Cuando en América Latina, el teatro colonial empezaba a tener prestigio, Pedro Jorge Vera (novelista, dramaturgo guayaquileño, 1914-1999) escribió El dios de la selva (1939); magnífica obra de teatro que debería pertenecer a la lista de prominentes dramaturgos latinoamericanos de ese entonces como Rodolfo Usigli, México; Virgilio Piñera, Cuba; Roberto Arl, Argentina.
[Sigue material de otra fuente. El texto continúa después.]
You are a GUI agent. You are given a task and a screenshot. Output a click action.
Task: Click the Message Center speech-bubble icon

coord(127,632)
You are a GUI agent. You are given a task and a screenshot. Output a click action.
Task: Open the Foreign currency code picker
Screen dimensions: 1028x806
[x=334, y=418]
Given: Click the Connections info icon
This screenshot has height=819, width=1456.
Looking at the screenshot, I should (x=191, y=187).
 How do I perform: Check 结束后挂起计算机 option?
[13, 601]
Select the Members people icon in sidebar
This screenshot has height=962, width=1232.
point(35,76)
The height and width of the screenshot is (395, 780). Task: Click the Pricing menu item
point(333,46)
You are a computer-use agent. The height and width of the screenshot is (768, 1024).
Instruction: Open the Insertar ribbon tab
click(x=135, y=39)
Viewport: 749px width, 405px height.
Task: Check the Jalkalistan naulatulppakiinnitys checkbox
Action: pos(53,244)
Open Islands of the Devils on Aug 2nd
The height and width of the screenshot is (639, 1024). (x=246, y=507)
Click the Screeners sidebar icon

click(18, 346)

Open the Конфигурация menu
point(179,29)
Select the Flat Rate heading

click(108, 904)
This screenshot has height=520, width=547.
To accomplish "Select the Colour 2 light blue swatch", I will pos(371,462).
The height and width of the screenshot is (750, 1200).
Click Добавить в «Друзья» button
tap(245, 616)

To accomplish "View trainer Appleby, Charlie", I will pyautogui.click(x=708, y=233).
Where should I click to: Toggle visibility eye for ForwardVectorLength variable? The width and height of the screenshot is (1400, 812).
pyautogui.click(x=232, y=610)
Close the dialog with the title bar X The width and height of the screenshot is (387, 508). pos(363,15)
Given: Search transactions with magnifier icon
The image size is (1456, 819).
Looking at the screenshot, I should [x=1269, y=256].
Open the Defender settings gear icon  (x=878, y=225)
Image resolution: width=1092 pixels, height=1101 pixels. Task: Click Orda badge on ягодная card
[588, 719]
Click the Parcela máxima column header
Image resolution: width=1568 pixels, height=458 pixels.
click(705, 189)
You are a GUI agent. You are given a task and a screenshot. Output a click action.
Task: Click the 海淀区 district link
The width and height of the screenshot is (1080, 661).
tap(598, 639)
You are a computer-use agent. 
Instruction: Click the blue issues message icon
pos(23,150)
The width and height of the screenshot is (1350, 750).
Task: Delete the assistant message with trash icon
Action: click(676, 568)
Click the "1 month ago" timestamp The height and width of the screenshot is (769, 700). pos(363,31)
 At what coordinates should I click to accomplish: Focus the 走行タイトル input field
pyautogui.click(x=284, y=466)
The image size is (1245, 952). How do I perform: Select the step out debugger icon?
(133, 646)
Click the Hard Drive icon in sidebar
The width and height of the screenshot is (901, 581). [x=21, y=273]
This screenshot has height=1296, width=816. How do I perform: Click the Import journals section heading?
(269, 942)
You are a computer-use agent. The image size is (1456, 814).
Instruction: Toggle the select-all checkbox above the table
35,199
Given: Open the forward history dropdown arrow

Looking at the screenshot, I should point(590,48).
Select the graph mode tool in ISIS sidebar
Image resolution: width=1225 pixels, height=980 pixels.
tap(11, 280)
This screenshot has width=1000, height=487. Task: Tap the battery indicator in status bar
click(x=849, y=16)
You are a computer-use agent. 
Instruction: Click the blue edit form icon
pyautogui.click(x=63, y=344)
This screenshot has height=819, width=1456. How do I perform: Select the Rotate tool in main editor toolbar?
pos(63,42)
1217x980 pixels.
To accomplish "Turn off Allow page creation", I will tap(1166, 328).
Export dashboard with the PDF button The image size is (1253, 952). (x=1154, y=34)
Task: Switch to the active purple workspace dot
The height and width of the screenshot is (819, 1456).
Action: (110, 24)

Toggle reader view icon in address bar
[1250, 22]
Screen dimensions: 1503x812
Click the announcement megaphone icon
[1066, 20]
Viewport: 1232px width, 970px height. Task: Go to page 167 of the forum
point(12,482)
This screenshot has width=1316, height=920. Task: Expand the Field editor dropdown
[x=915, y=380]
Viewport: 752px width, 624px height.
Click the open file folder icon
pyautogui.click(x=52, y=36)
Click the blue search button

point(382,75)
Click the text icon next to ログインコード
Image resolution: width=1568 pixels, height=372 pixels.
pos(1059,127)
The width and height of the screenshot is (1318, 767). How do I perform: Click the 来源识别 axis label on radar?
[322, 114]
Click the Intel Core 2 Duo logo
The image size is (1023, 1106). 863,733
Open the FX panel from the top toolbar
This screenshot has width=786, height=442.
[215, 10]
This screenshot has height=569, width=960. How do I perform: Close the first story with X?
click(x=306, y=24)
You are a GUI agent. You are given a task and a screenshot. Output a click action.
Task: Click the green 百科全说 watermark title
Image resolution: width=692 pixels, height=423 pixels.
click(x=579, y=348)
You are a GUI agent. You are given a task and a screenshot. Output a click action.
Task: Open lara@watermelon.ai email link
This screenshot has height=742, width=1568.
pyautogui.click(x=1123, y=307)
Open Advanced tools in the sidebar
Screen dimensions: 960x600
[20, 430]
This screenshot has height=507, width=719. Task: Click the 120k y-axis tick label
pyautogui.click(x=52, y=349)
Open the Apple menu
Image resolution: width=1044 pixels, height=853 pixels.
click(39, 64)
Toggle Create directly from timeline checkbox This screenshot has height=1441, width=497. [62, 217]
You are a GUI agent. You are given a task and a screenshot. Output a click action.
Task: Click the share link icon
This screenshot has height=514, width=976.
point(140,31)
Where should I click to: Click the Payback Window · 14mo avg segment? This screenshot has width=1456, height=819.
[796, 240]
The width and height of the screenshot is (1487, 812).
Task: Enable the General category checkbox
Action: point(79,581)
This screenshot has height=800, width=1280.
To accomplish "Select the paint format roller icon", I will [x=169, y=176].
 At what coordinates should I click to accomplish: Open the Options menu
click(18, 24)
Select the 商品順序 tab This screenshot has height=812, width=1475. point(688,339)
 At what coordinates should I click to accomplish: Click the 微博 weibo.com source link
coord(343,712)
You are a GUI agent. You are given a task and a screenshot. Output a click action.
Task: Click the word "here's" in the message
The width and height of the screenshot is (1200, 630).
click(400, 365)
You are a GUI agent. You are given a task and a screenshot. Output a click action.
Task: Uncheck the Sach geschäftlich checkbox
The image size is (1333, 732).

Pedro J. Vera obtiene reconocimiento nacional junto a otros colegas como Jorge Icaza, Demetrio Aguilera Malta, etcétera, pero no precisamente por escribir teatro. En 1930 las leyes latinoamericanas y gringas empezaron a visualizar un prometedor futuro económico en la selva amazónica en la agricultura y la explotación de minerales. El éxodo de los ciudadanos hacia la selva en busca de un mejor vivir económico fue elevado e imparable. La Amazonía vivió una segunda colonización después de que los países latinos se proclamaron repúblicas soberanas. El dios de la selva, desde mi punto de vista, es una obra que debe ser ovacionada, reconocida, porque nos ubica en una época ecuatoriana olvidada; consolida la identidad mestiza en la Amazonía (para bien o mal); resalta la poética entre conflictos y devenires de los personajes; justifica el amor propio más allá de creencias religiosas. El protagonista se reconoce elegido por la madre tierra; la rescata de los “gringos” porque “los derechos de la tierra son anteriores a los derechos de los hombres”. La tierra le habla a Avilés desde su instinto de macho y cuando ataca el conformismo de sus discípulos. El primer drama moderno (1900-1950) de Europa se confabula orgánicamente con Latinoamérica. Magaly Muguercia aclara la importancia de que estas vanguardias estéticas se vincularan con el teatro de este continente, pero también comenta que “el arte en América Latina tiene una gran tendencia a mitificar y exaltar valores simbólicos, además de ahondar en culturas marginadas. América Latina no solo está obsesionada con la historia, sino también por sus pertenencias culturales por la diversidad…”. Ignoro la cercanía que pudo tener Vera con otros dramaturgos de países vecinos antes de escribir El dios de la selva, tiene influencias de Strindberg-

Nietzsche y Shakespeare; se pueden apreciar las desavenencias de los personajes consigo mismos, donde el amor puro se corrompe entre el poder y la propiedad privada. Avilés es Macbeth, pero no se contenta con el reino, quiere ser dios, sabe que los obreros no son enemigos porque ellos llevan el “fracaso en la sangre”. Este Macbeth ecuatoriano cree en el destino (no trágico) amatorio y de conquistas. Cuando Dalia le confiesa que como dios solo sabe “amar y apretar”, y que el poeta Jorge “canta y sueña”; él no se rinde pero recuerda: “… ¡perdonar!… ¡Qué asco!… Un cornudo es menos que una mujer”. Dalia vuelve a él, descubre que este dios también canta cuando se enfrenta al peligroso río que amenaza la pequeña aldea; mientras que el doctor ebrio sabe que Avilés “canta y mata” porque “para ser un gran aventurero hay que ser un gran asesino”. Pedro J. Vera vislumbra diversas voces en esta obra de teatro, el dios, el poeta, la amante, el sarcástico y el pueblo. Avilés defiende con soberbia lo que (no) le pertenece, comanda y explota a la Amazonía. Quizás haya muchos más datos que se me escapan, por eso invito a que se sumen más voces para que El dios de la selva cruce fronteras y encuentre el reconocimiento merecido. (O)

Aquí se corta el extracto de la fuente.